=== Texto para leitura ===

Artigos e Estudos

Serviços ambientais e soluções baseadas na natureza: avaliação econômica em foco

Por Marina Aragão, Líder em Economia e Finanças para Amazônia da TNC Brasil

Árvores na região da serra dos agudos na Mata Atlântica © Sergio Reghin Ranalli

Estamos na Década da ONU para Restauração de Ecossistemas (2021-2030), com mais de 2.000 instituições aderindo a compromissos Race to Zero (neutralização das emissões) e avanços significativos na estruturação de Soluções baseadas na Natureza (SbN) públicas ou privadas. Como destaques estão projetos e iniciativas para recomposição de florestas tropicais ao redor do mundo, instrumentos particularmente relevantes para a mitigação dos efeitos das mudanças climáticas como projetos em desenvolvimento na Mata Atlântica e na Amazônia. A consolidação e implementação de muitos desses projetos trazem lições importantes para a discussão, entre elas, a importância do dimensionamento efetivo de riscos, acompanhada das estratégias de mitigação, além da mensuração e valoração da provisão de serviços ecossistêmicos, como regulação climática, que contemplem o relevante valor intergeracional dessas soluções.

A mensuração e valoração dos serviços ecossistêmicos permitem a avaliação do legado de restauração ou de degradação que será deixado para as futuras gerações. Atribuir um valor monetário aos serviços ecossistêmicos passa por quantificar o estoque e fluxo destes serviços em uma determinada geografia e a valoração, em valor presente, dos ativos ecossistêmicos futuros. O dimensionamento do fluxo de serviços ecossistêmicos em termos monetários leva em conta seus valores de troca, exigindo o estabelecimento de vínculos claros entre o usuário-provedor (como os produtores rurais) e o usuário-pagador (como o setor privado) e, consequentemente, o estabelecimento de um mercado de serviços ambientais escalável.

===

Instrução da tarefa: No texto sobre serviços ambientais, quantas instituições aderiram aos compromissos Race to Zero?

=== Dados fornecidos ===

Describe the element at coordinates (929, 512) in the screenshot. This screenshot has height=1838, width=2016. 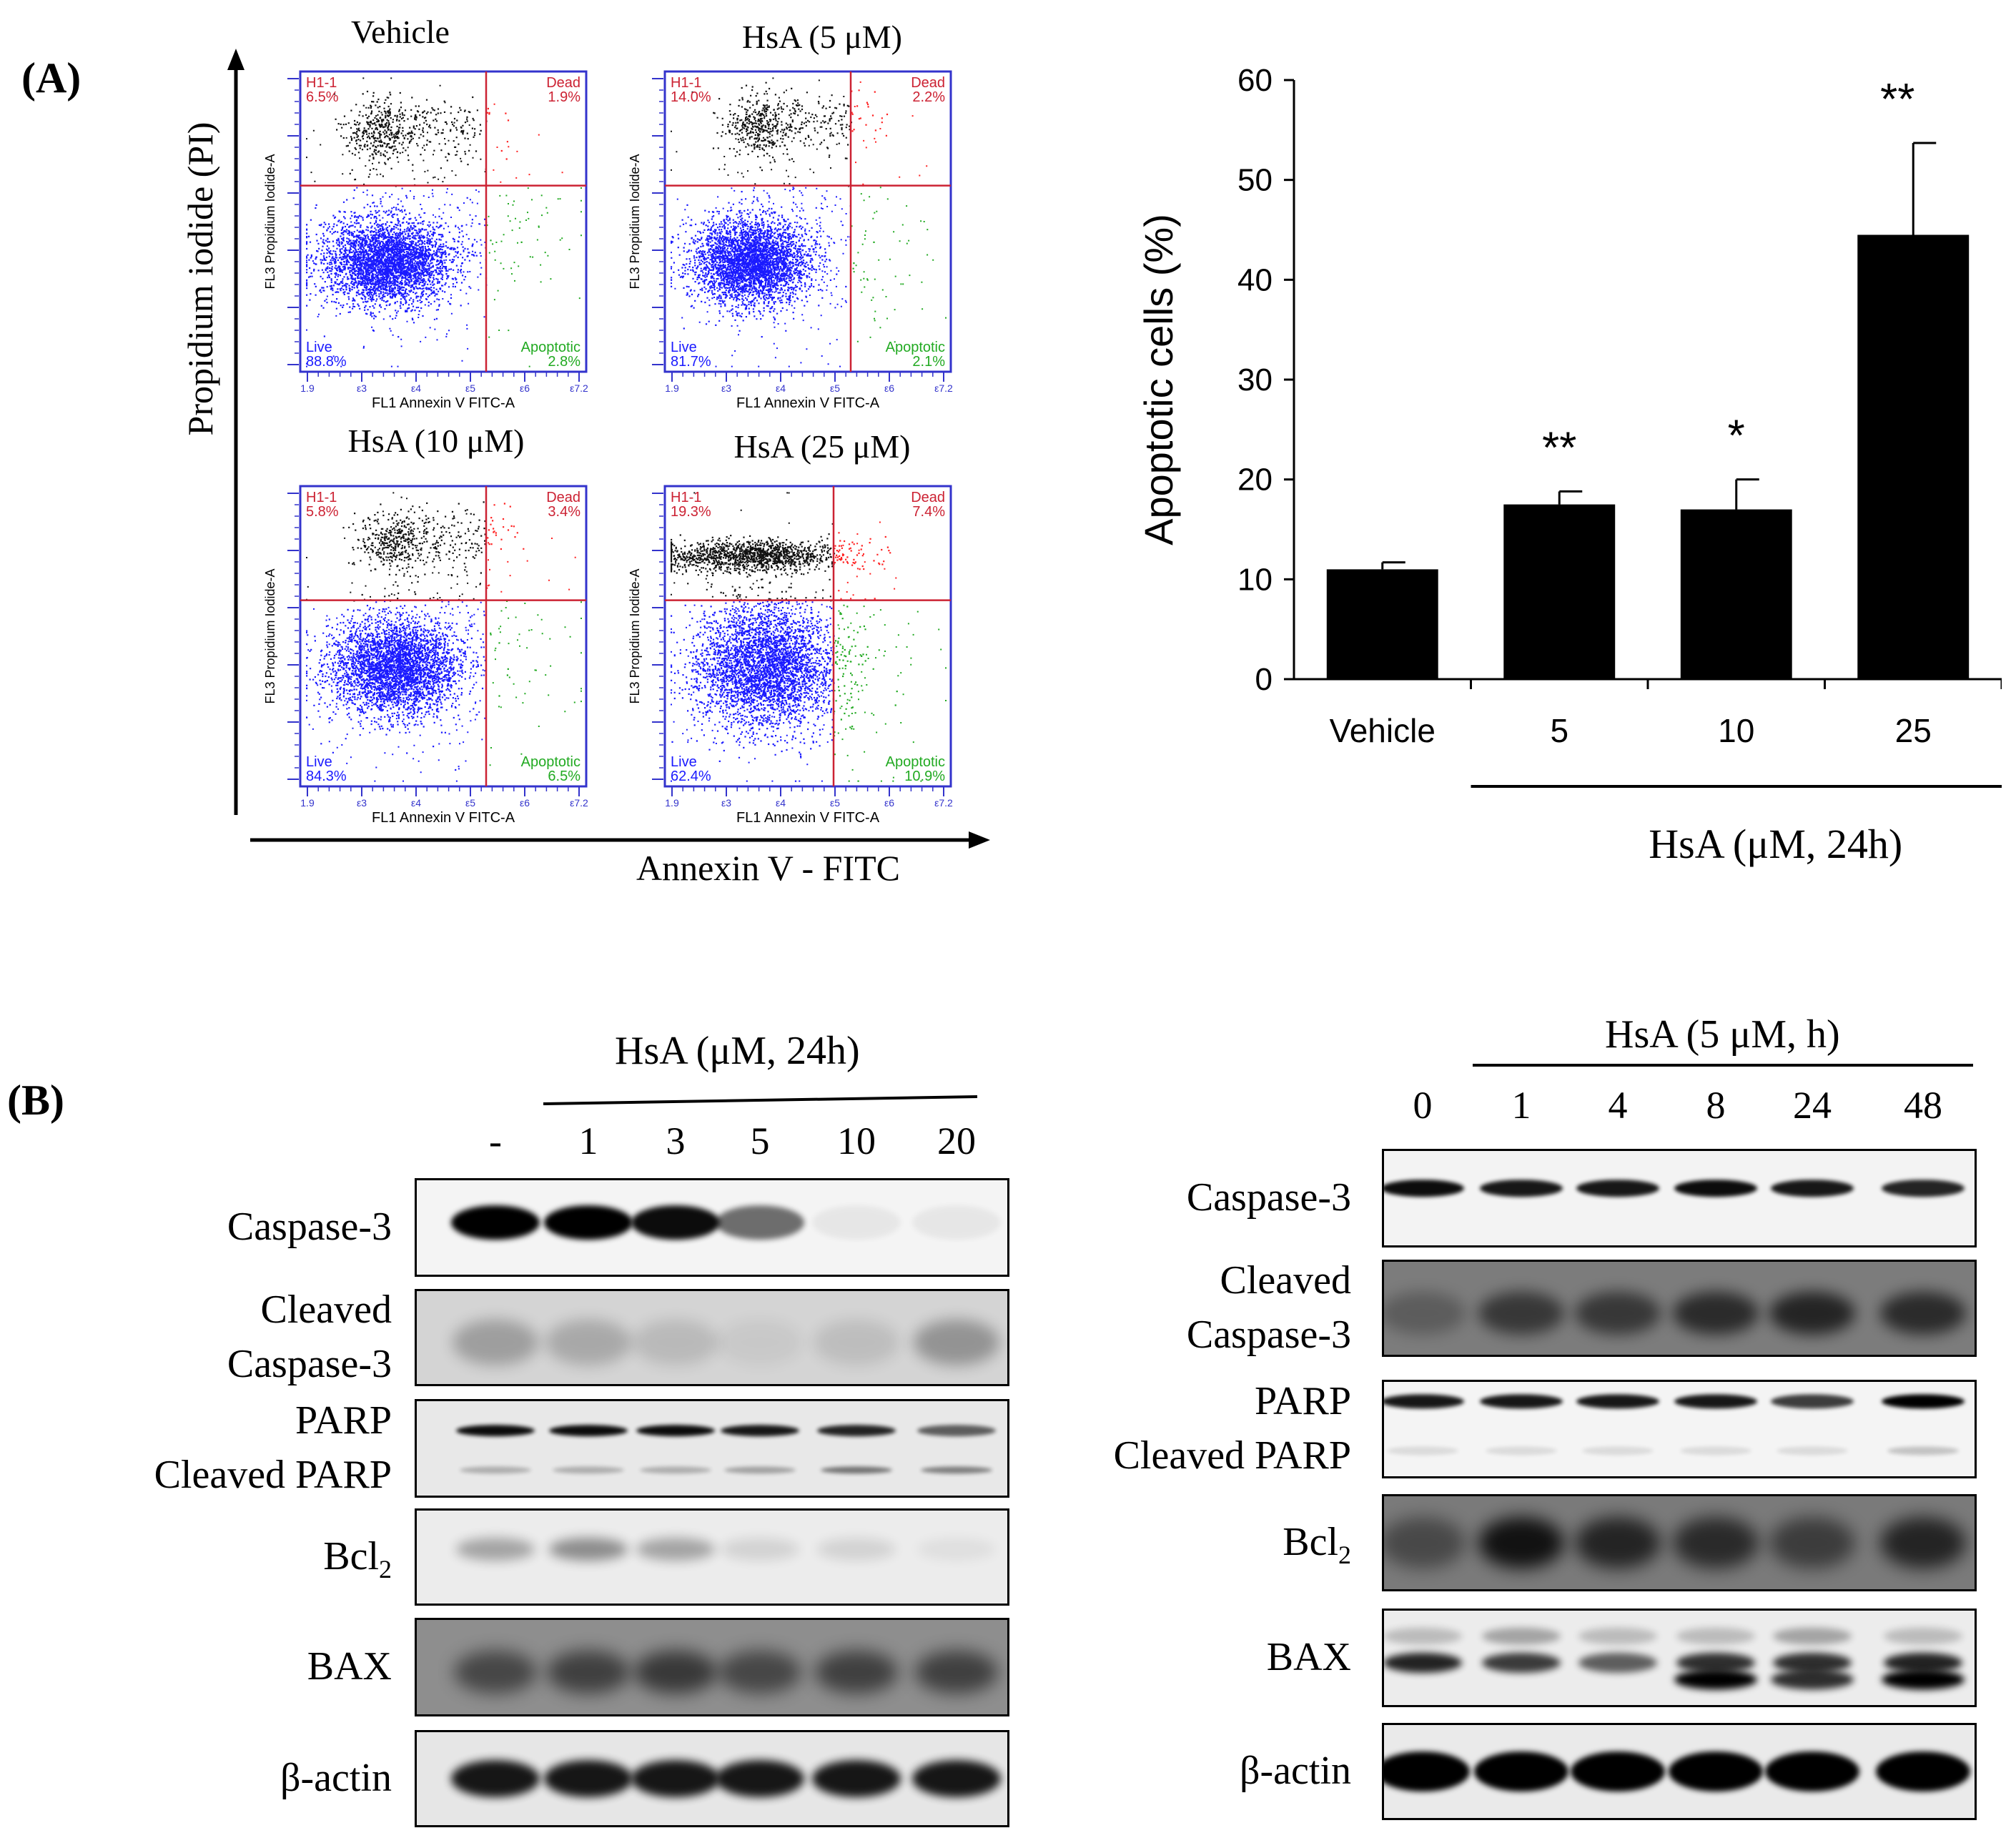
I see `facs-ur-percent: 7.4%` at that location.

===

Resposta do exercício: Mais de 2.000 instituições.